De la vaisselle et de la petite planète …
Nous passons dans un mini supermarché et comme chaque fois, l’abondance de choix me laisse songeuse. Je repère pas moins de quatre flacons de produits vaisselle « amis de la planète », même si une lecture attentive de leur composition (que le Grand tic me toque, je suis capable de prendre dix minutes pour déchiffrer la composition de différents liquides vaisselle) me plonge dans une profonde perplexité car j’ai l’idée incongrue de les comparer à celle des liquides vaisselle qui ne sont pas des « amis de la planète ». La différence est subliminale. Nous prendrait-on pour des quiches? Marco parvient à me ramener à l’ici et maintenant en apparaissant les bras chargés de tout le reste de la liste. Je choisis la marque qui se voulait écologique quand le concept n’était pas encore « tendance ». Dans la capitale du Tchad, tous les liquides vaisselle disponibles sont 100% nocifs – au moins, c’est simple.
Une amie de notre ami, le temps d’un dîner, raconte le quartier, ses changements et constantes, l’ouverture d’un marché, le passage qui permet de circuler d’une rue à l’autre. Je l’écoute captivée, moi qui ai décidé de ne plus apprendre les villes où je demeure. Six mois à N’Djaména et je ne suis pas certaine de savoir me rendre du domicile au bureau sans me tromper.

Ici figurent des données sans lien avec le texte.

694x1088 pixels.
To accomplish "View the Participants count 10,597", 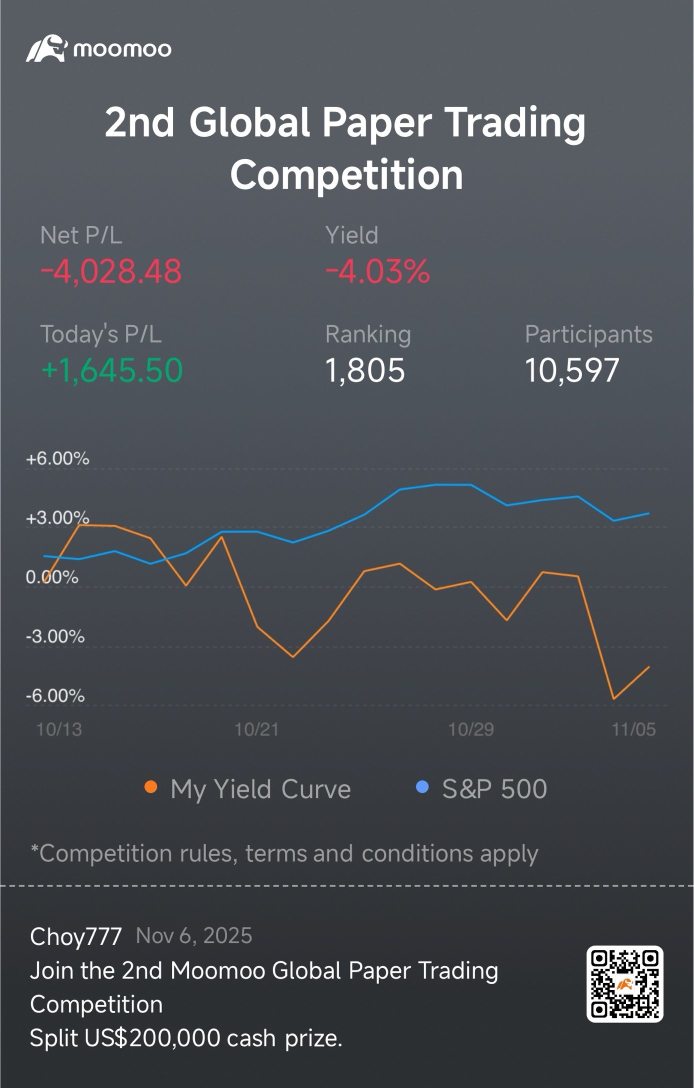I will coord(572,371).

Elle nous raconte aussi avoir voulu participer au recensement annuel des sans-abris, le second de ce genre à Paris, à l’instar des comptages annuels faits par des bénévoles dans des grandes villes américaines et européennes. Cette année, ils seraient 3622 dans la capitale, selon les comptages des bénévoles et des agents de parkings, du métro et des gares.
Combien seraient-ils à N’Djaména? En traversant la ville pour me rendre à l’aéroport vers trois heures samedi matin, j’avais justement évoqué le sujet avec le chauffeur. C’était la première fois que je circulais si tard ou si tôt et je cherchais les sans-abri: ils ne sont visiblement pas dans le centre-ville. Le président n’apprécie pas que la misère s’étale là où se font les affaires.